May counted the round scars on the wooden table where she and Harold ate the meals he picked up on the way home. Women weren’t so careless with cups and wooden tables. They knew what things cost. Harold drank gin from a juice glass; she used a teacup. She could see the dirty dishes in the kitchen. The teacup was wreathed with carefully painted leaves and chipped just at the edge. She liked to press her tongue into the chip, to feel the rough texture as she took a sip. She liked everything sweet. The doctor said that was the problem with her teeth.
She always put her teacup inside one of the rings. The more she came over, the darker the ring got. That was her spot.
Harold never tried to touch her. He let his hand hover near her arm sometimes as if he would take it, but he never did. It dropped to his side like a great lost weight. Once, when he made the gesture, he asked, “What will become of you?”
Her mother said that if one wasn’t clever, she should marry a rich man. “If I had it to do all over again,” she said. She was standing at the stove, telling the pot of oats as she stirred. May had been leaning against the kitchen door with her arms folded. “You won’t be young and beautiful forever,” her mother said. “The way men look at you—the way they stare—find a rich man now.”
In the winter, she was going south to waitress. Surely there would be someone suitable there. Florida made her think of money: big houses with palm trees out front—she would just have to choose the right street to walk down.
Later she thought those houses must be in California.
One night, Harold put a portfolio down in front of her. It was black, the sort that her mother kept her father’s death certificate in. “Have a look,” he said, untying the ribbons that held it closed. “It’s not organized yet.” He cleared his throat.
Setting her cup to the side, she opened the portfolio. Inside, there were several maps of Los Angeles.
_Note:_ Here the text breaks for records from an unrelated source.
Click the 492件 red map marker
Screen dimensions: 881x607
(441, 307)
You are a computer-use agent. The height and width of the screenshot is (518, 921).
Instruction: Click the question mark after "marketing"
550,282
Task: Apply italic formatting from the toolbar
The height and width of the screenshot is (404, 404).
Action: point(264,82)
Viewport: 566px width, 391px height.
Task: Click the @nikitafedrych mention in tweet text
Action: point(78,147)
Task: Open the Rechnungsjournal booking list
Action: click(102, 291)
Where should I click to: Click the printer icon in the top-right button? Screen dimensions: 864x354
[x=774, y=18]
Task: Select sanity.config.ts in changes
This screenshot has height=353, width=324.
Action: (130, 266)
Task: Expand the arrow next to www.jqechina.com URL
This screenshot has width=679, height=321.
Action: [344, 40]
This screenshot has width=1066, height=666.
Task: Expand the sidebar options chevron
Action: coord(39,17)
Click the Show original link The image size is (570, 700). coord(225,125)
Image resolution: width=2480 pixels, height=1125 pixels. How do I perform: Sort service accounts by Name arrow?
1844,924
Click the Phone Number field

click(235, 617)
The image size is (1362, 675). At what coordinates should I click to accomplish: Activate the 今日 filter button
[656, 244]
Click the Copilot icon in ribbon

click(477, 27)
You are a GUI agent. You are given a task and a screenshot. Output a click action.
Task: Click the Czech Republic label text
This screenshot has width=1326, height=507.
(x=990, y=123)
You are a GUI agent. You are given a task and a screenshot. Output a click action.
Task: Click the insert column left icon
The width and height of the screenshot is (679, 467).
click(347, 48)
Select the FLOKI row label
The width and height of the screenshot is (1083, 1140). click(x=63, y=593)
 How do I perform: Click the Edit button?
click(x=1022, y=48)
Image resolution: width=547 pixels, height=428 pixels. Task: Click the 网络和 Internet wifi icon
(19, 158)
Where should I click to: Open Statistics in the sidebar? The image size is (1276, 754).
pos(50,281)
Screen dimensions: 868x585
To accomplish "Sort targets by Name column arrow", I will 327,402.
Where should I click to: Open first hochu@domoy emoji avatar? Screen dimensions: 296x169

There was a large commercial map of the trolley and train system, full of wavy blue lines and careful print, a key with red dots. Atop the map, Harold had affixed a sheet of translucent paper. He’d marked it, the lines first drawn in pencil, then traced in black ink. “These are all tunnels?” she asked, running a finger lightly over the surface.
“Yes. I’ve tried to include the offshoot tunnels here, from the closed trolley lines. I haven’t explored those. They seem unstable.”
There were other maps, clippings from old newspapers, notes. It seemed an entire second city lay beneath Los Angeles, with new, unnamed roads, some cut through the rock. She wondered at the size of the tunnels. How strange it would be to walk beneath the city! How cold it must be, with no sunshine, and the cool smells of underground things: dirt and water and rock. Was it peaceful to be beneath the city? She watched Harold as he talked, as he grew excited about the newspaper clippings and maps.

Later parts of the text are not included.